Three-D Issue 26: Impactastic! Edinburgh Symposium on Practice Research Methodologies

20Rachel Younger
Edinburgh Napier University

Thirty five colleagues from eleven institutions reflected in June on methodologies we use in practice research during a symposium at Edinburgh Napier University. Those showcasing a diverse range of approaches agreed on one point: Practice is a form of knowledge generation. Production is a process of enquiry. There is – and should be – no hierarchy amongst disciplines in the quest of knowledge.

Numerous nuggets of wisdom, gained through hands-on experience with practice research, were shared. A safe and intimate context for contributors to the Northern Ireland Prisons Memory Archive oral history research project is enhanced through one-camera set-ups, confidentiality and counselling for camera crew. Whilst emotions are in danger of being erased in written accounts of the Chiapas rebellion, the audio-visual medium of documentary film brings alive testimony that makes the cultural unconscious apparent to a wider audience in A Massacre Foretold.

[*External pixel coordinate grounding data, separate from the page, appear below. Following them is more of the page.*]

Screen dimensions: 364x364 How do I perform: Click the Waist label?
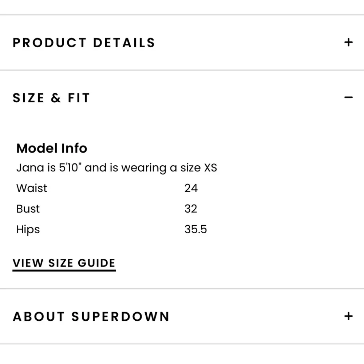pos(31,188)
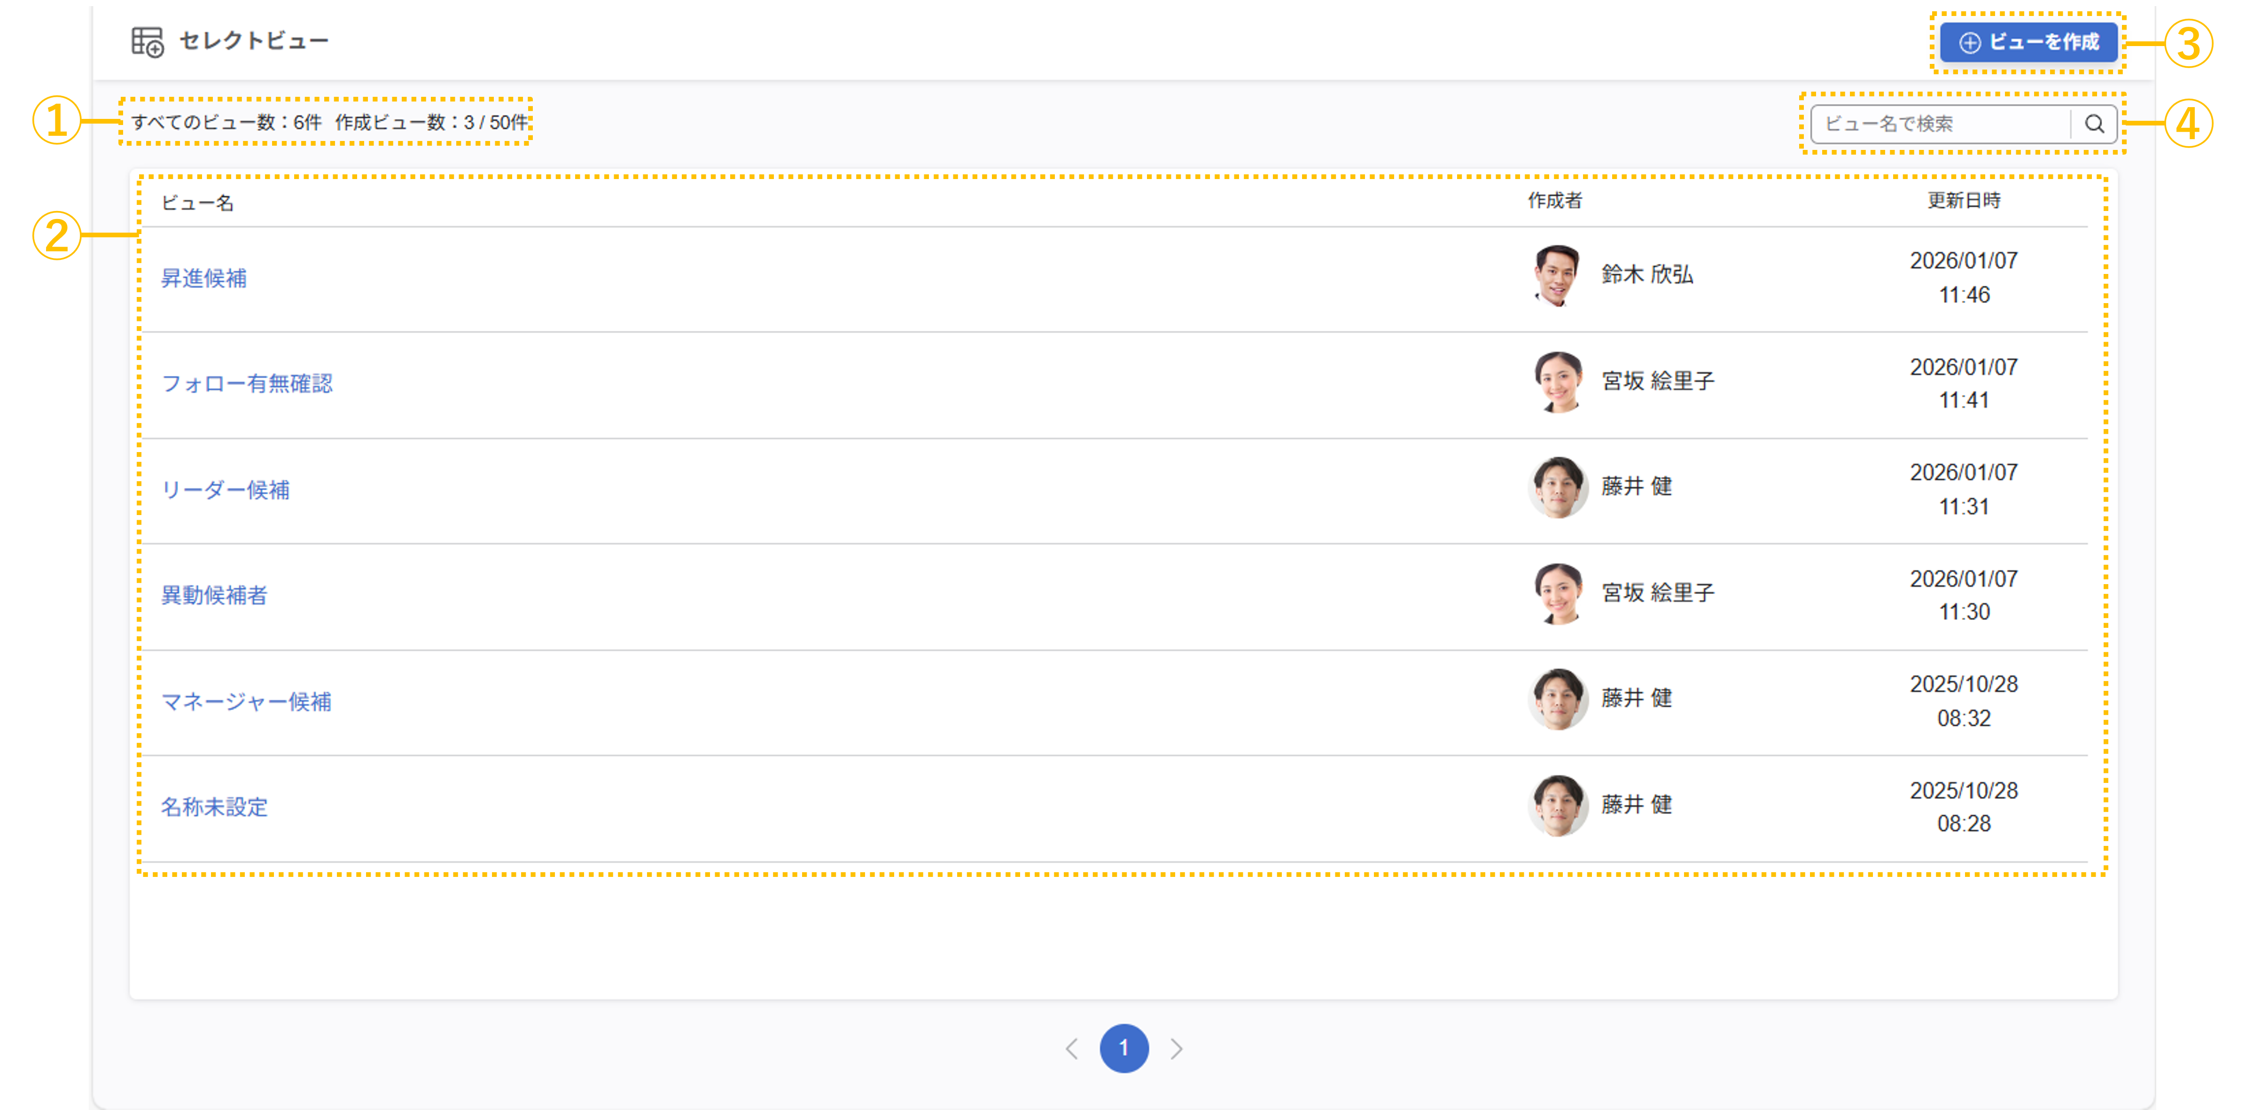This screenshot has height=1110, width=2246.
Task: Click 宮坂 絵里子's avatar in フォロー有無確認 row
Action: [x=1557, y=382]
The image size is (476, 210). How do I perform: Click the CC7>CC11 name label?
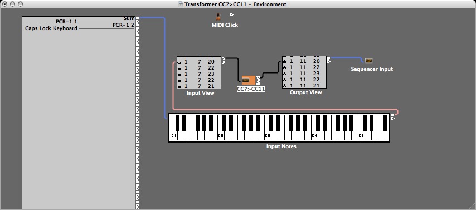pyautogui.click(x=251, y=89)
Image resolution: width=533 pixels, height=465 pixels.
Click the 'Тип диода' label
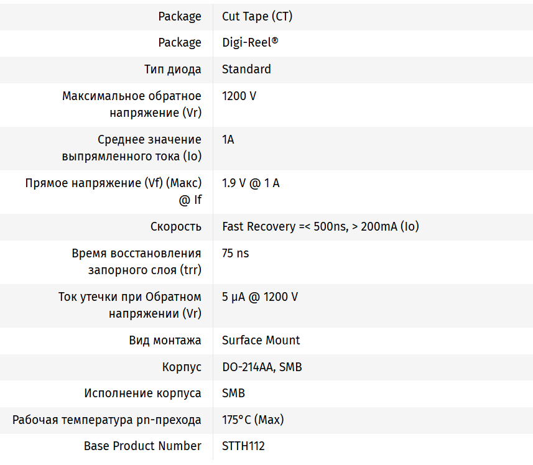[172, 69]
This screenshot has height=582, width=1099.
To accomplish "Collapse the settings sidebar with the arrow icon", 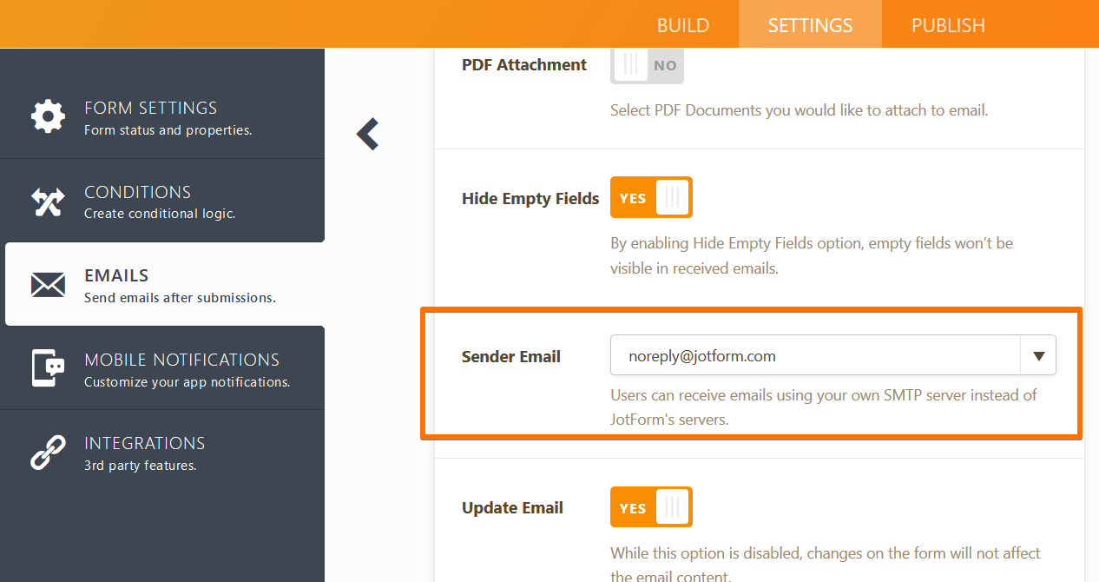I will pyautogui.click(x=367, y=135).
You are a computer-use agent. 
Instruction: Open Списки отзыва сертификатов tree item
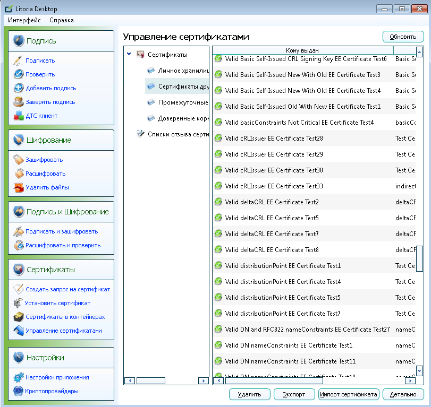click(x=176, y=134)
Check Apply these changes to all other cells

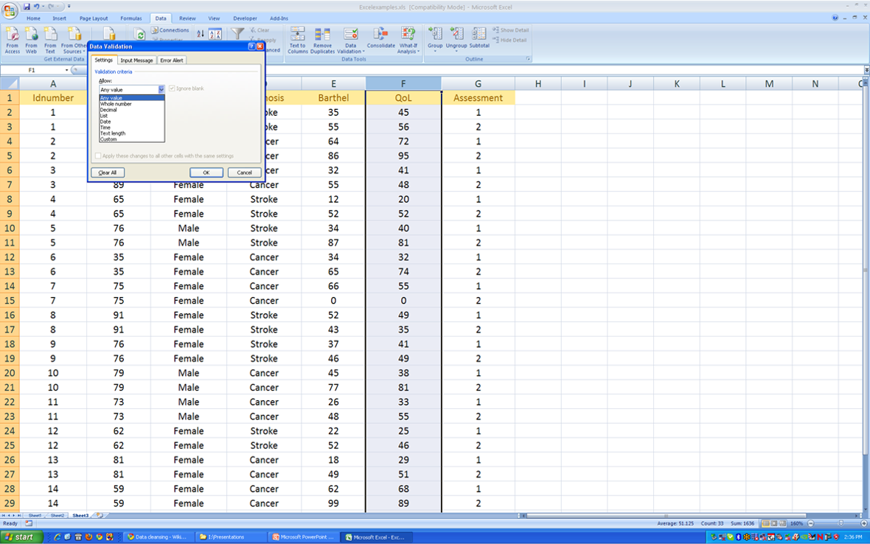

Screening of practice research footage filmed by Nick Higgins
Screening of practice research footage filmed by Nick Higgins

Do filmmakers and island communities of the Outer Hebrides collude to construct an ideal of the Gaelic homestead? What are the practicalities of capturing a first-ever anthropological study of multilingual childhoods in Zambia on film? What is the benefit of involving hospice patients in the process of documentary production – and allowing them to sing their contribution rather than talk? How should a complex web of relations and representations be mediated when one engages in production-ethnography research, related to participatory community based media? Do we allow our original research question to evolve from ‘how does one make a film about an invisible object’ to ‘what can film do to transform people’s understanding of where they live’? And what about the “p” word? How are practice academics perceived, and how do they contextualise their practice and their role as practitioners within the wider field of academia? These all were questions discussed by Symposium contributors.

A debate towards the end of the day highlighted the passion and long-term commitment practice researchers have for their research topics. Whether these examples of research contribute to post-conflict reconciliation, promotion of social justice, creation of community oral histories or individual legacies – a particular strength of these specific examples of practice research is the impact they have in the wider community.

Practice research does not take place in an ivory tower. One repeated recommendation was not to forget the after-life of production. Screenings in the community, engagement with audiences and systematic collection of feedback data all contribute towards a body of evidence that can be used for REF-able impact studies.

Thanks to Cahal McLaughlin, Nick Higgins, Kirsten McLeod, Alastair Cole, Amy Hardy, Alistair Scott, David Archibald and Diane MacLean for sharing the highs, lows and secrets of your passionate, tenacious and inspiring practice research with us! Thanks also to John Casey for introducing us to Clipper, a tool that will make practice researchers’ life that little bit easier. As Symposium participants all agreed, your practice research is absolutely ‘impactastic’! It was fabulous to celebrate the cultural and intellectual reach of our work and to reflect on the rich diversity of approaches to practice research.